* **Dataset**
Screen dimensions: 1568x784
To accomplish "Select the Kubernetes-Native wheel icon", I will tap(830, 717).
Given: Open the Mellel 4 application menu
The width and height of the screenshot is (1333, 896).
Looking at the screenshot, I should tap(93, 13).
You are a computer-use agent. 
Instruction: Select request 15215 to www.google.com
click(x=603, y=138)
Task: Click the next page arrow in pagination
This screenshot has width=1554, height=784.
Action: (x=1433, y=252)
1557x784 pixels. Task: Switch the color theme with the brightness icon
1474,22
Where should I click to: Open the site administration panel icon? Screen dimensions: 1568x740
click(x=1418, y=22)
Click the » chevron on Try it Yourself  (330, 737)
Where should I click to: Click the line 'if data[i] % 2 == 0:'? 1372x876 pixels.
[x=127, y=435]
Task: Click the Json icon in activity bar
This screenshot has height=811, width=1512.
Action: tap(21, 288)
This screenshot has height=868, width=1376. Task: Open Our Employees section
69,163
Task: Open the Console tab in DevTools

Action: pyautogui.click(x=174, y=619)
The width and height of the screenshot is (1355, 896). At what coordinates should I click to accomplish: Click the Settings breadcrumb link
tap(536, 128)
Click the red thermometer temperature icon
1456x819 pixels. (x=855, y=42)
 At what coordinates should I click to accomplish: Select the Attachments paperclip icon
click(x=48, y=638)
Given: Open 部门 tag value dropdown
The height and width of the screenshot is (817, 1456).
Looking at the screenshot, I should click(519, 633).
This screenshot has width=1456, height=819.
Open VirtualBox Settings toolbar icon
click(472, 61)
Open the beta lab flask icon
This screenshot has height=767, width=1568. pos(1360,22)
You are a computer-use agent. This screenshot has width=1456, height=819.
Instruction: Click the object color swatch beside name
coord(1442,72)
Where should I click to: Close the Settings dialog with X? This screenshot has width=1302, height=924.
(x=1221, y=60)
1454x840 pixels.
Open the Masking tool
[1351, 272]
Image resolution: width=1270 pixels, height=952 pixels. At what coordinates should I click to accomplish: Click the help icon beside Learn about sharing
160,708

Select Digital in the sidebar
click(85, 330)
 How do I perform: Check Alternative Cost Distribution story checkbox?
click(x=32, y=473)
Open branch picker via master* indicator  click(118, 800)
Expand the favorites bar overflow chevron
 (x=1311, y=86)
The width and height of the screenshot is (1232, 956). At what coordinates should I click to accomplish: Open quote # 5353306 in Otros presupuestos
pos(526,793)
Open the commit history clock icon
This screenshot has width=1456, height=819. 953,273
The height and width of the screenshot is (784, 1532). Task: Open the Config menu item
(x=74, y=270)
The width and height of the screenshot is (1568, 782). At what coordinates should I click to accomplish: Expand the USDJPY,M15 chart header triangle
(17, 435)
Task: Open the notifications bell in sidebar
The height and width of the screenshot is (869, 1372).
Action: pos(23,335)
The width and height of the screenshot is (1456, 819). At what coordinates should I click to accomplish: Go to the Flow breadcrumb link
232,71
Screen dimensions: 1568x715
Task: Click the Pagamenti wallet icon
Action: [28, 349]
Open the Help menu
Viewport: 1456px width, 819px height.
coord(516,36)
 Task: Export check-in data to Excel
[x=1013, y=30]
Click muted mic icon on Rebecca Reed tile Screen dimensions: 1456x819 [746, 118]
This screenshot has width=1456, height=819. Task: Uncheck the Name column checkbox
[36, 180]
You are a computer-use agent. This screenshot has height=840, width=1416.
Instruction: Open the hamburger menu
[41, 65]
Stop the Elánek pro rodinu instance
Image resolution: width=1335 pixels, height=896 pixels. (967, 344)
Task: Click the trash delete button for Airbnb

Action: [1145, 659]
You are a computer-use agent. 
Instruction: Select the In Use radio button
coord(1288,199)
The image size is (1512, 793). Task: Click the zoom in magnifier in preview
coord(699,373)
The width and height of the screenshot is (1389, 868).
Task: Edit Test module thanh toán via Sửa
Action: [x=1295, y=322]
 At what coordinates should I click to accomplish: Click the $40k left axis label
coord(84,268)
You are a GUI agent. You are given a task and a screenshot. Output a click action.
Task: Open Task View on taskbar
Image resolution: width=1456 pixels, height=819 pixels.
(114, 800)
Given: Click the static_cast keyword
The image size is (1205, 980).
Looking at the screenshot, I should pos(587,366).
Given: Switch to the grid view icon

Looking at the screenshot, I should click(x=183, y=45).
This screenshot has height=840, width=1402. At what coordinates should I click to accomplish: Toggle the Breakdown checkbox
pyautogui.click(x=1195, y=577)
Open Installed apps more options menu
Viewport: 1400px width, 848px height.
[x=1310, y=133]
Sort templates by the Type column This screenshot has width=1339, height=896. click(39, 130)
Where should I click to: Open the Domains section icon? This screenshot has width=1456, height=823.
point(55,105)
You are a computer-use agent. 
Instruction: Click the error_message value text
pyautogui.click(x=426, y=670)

* **What to produce**
In the listing above, start at the line with "Task: Click the next page arrow in pagination", go on through the line with "chevron on Try", and copy each of those lines exactly; leave out all the rest.

* **Response area**
Task: Click the next page arrow in pagination
This screenshot has width=1554, height=784.
Action: (x=1433, y=252)
1557x784 pixels. Task: Switch the color theme with the brightness icon
1474,22
Where should I click to: Open the site administration panel icon? Screen dimensions: 1568x740
click(x=1418, y=22)
Click the » chevron on Try it Yourself  (330, 737)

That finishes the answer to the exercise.